Add `value_from_statisics` to AggregateUDFImpl, remove special case for min/max/count aggregate statistics #12296

edmondop · 2024-09-02T18:55:57Z

Which issue does this PR close?

Closes #11151 .

Rationale for this change

What changes are included in this PR?

Are these changes tested?

Are there any user-facing changes?

jayzhan211 · 2024-09-02T23:52:50Z

datafusion/expr/src/udaf.rs

@@ -262,6 +262,19 @@ impl AggregateUDF {
        self.inner.is_descending()
    }

+    /// Returns true if the function is min. Used by the optimizer
+    pub fn is_min(&self) -> bool {


This is not we should do...
We need to understand the context and have a general function instead of a specialize name matching function.

default_value is a good example, it is only used in count for now, but it could extend to any function if needed.

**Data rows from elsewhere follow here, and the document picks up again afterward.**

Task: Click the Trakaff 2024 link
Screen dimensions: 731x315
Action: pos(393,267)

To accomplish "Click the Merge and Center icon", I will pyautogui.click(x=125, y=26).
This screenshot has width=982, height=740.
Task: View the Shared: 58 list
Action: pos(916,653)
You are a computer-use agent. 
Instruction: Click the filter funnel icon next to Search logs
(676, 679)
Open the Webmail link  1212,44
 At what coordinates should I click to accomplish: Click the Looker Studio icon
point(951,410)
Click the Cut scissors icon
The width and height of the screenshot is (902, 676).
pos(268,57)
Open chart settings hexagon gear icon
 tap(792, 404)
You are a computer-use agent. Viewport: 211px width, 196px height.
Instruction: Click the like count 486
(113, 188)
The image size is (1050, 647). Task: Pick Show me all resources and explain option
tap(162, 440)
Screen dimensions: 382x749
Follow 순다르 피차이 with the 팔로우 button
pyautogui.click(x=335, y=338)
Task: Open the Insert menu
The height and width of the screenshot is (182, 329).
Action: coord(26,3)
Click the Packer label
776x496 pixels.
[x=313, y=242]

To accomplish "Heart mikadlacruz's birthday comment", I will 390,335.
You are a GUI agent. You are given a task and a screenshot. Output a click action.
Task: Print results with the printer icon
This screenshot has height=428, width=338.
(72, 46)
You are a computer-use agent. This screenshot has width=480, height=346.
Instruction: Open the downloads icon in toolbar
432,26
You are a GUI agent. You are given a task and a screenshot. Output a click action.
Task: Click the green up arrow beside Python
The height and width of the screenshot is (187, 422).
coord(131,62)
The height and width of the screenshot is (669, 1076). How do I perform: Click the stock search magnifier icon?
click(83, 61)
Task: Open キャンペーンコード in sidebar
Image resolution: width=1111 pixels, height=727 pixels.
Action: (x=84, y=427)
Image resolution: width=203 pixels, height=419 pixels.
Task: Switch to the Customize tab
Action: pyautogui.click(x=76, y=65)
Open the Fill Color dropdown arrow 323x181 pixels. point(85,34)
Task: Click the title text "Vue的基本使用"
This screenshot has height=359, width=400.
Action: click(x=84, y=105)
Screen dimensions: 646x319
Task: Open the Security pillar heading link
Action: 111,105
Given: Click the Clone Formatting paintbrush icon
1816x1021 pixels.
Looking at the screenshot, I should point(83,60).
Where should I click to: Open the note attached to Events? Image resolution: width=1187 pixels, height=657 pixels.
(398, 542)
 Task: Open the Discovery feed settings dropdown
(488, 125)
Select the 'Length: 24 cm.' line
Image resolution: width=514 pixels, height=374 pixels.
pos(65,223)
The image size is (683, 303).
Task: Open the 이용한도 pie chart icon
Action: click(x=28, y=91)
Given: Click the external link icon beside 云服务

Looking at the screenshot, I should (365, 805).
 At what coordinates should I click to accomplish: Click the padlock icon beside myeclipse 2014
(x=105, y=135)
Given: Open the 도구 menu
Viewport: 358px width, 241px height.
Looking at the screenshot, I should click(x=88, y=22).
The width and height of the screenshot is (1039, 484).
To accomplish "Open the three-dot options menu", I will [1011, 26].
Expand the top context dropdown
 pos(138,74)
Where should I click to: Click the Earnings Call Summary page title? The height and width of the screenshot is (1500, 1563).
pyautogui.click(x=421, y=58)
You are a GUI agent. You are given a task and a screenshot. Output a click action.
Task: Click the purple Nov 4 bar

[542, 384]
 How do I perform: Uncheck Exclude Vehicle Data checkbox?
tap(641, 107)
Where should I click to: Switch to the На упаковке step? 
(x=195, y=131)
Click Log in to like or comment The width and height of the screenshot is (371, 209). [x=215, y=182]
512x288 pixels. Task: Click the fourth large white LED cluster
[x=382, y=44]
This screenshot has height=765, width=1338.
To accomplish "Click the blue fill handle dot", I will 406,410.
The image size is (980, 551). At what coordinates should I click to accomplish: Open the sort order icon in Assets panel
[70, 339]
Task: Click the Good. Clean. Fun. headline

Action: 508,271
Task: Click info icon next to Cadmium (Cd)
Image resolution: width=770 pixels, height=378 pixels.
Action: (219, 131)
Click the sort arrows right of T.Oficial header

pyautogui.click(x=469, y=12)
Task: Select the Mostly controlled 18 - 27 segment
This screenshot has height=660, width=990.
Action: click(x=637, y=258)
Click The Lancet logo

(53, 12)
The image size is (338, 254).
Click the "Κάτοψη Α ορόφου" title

@jayzhan211 looking to this comment from @alamb #11151 (comment) it might be that those "general functions" might not exists, will do some homework

If there is really no "general context", I think it is fine to just leave them as it is. Having specific function name matching in Impl Trait doesn't make sense to me 🤔

I agree with @jayzhan211 that it is important that these methods describe some property about the function rather than "what the function is"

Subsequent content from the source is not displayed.